Editor’s note: This is the fifth post in our newest series, reflecting on the Hillbilly Thomists’ recent, self-titled album. The series will run each Tuesday and Thursday throughout the Easter season. Read the whole series here. This post concerns the song “Poor Wayfaring Stranger,” which you can listen to here.
Haunting harmonies, a walking rhythm, and instrumental layering build and coalesce, evoking in sound what the lyrics portray in meaning—pilgrimage. “I Am a Poor Wayfaring Stranger” speaks of man’s journeying on this earth. Yet, from what and to what does man go?
From the moment Adam and Eve left the flickering glow of the angel’s flaming sword, man’s footsteps upon the dusty wilderness—as Divine Providence would have it—have been oriented to a return. Yet, this return requires passing through the looming, dark portal of death. As our parents bit into the flesh of the apple, corruption seeped into their own flesh. We too, coming from that same flesh, have to taste the bitterness of that apple. We journeyed through life into death.
The song’s line “I’m just going over Jordan” evokes this death.
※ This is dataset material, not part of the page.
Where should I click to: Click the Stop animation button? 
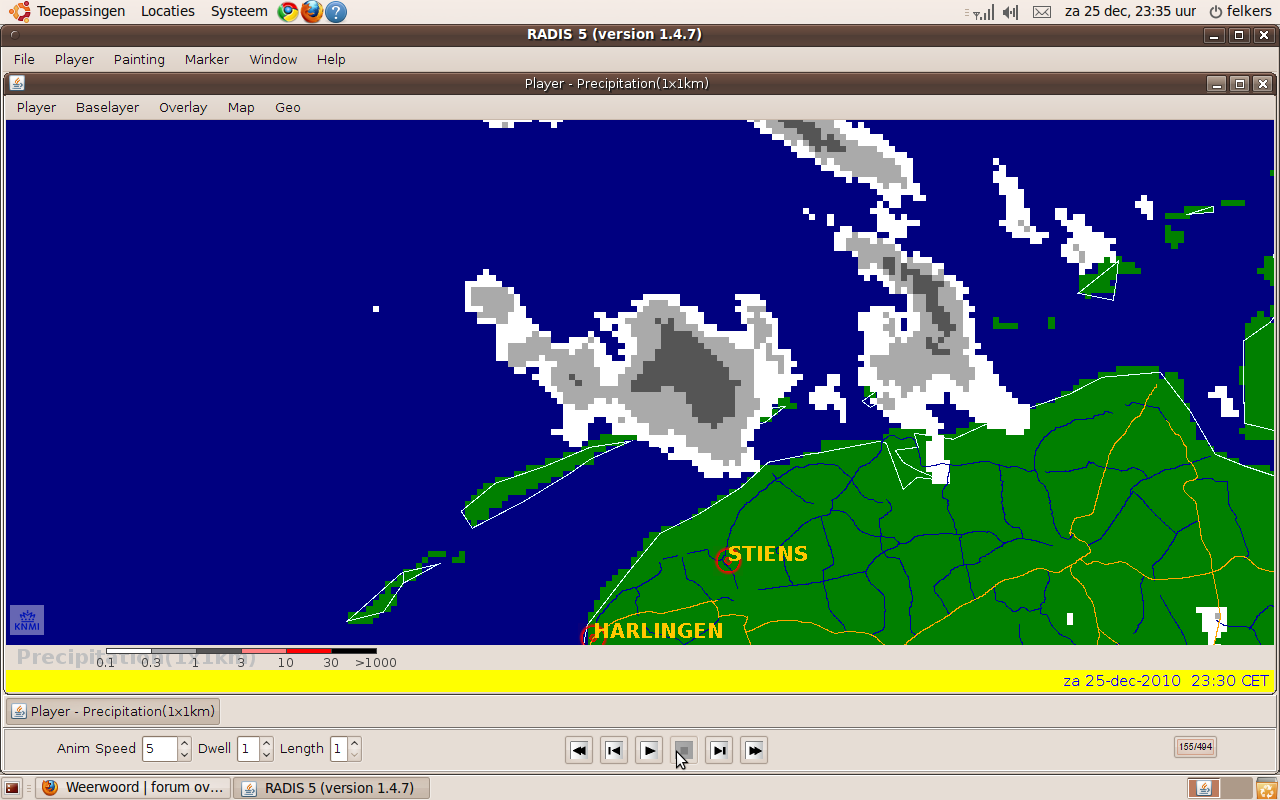(x=684, y=750)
In one respect, the line refers to Joshua, that successor of Moses who led the dusty feet of the Israelites across the dry bed of the river into the long-desired promised land flowing with milk and honey. Yet, in a deeper sense, the line refers to the watery immersion of Christ in the Jordan (in Hebrew, the word Jordan means to flow down or to descend). Our crossing is not dry and dusty. Our crossing is a watery plunge, a sign of dying and rising, a baptism.
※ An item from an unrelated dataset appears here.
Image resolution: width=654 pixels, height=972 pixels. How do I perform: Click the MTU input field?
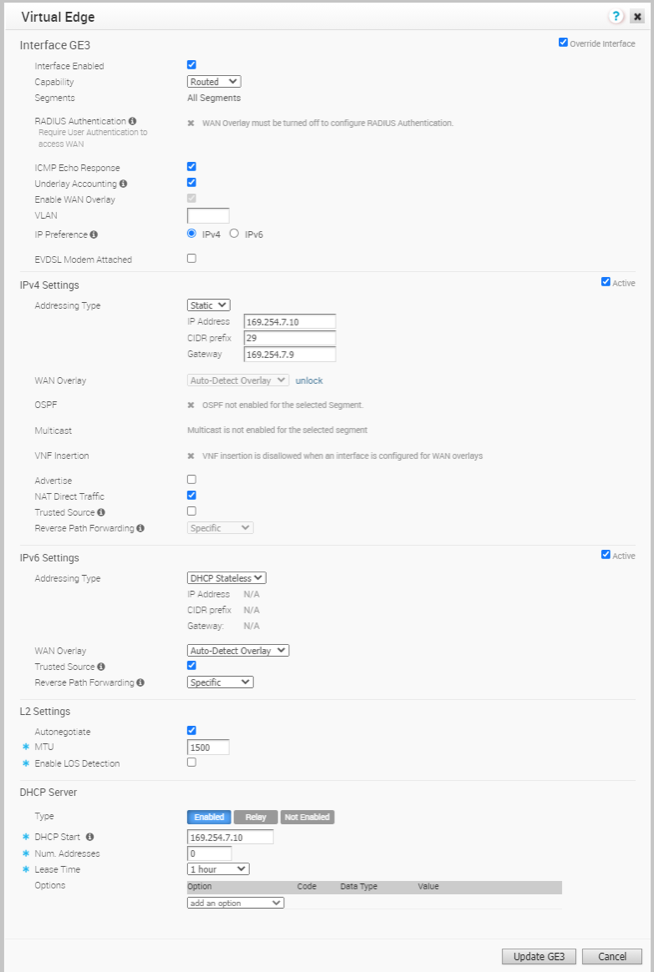pos(208,747)
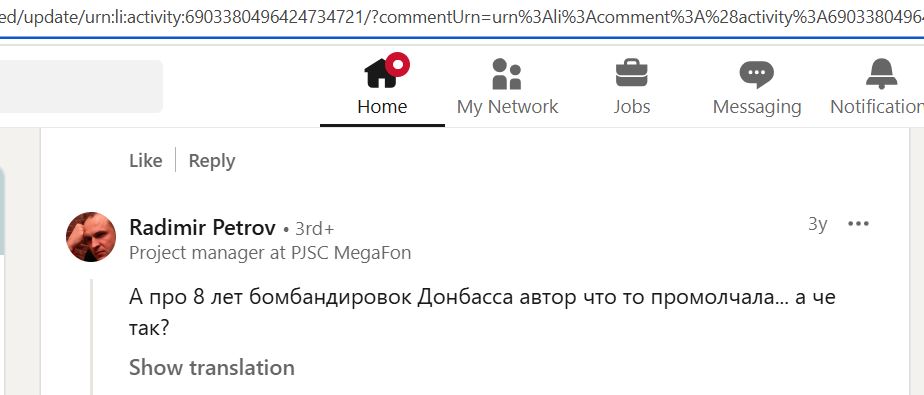Viewport: 924px width, 395px height.
Task: Click the Jobs briefcase icon
Action: pyautogui.click(x=631, y=73)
The waters of the Jordan parted for Joshua, and the Israelites passed safely from one bank to the other. Something more happened with Christ. It wasn’t the waters of the river that parted; it was the heavens. The crossing wasn’t horizontal, moving from earth to earth. Rather, Christ’s crossing was transcendental, moving from life to death, and into unending life. We journey through death into eternal life.
As we walk toward that dark portal of death, the baptized walk with Christ. “We were buried therefore with him by baptism into death, so that as Christ was raised from the dead by the glory of the Father, we too might walk in newness of life” (Rm 6:4). In Baptism, we are changed at the deepest metaphysical center of our being, we continue to walk in newness and with hope. We are on the way as wayfarers.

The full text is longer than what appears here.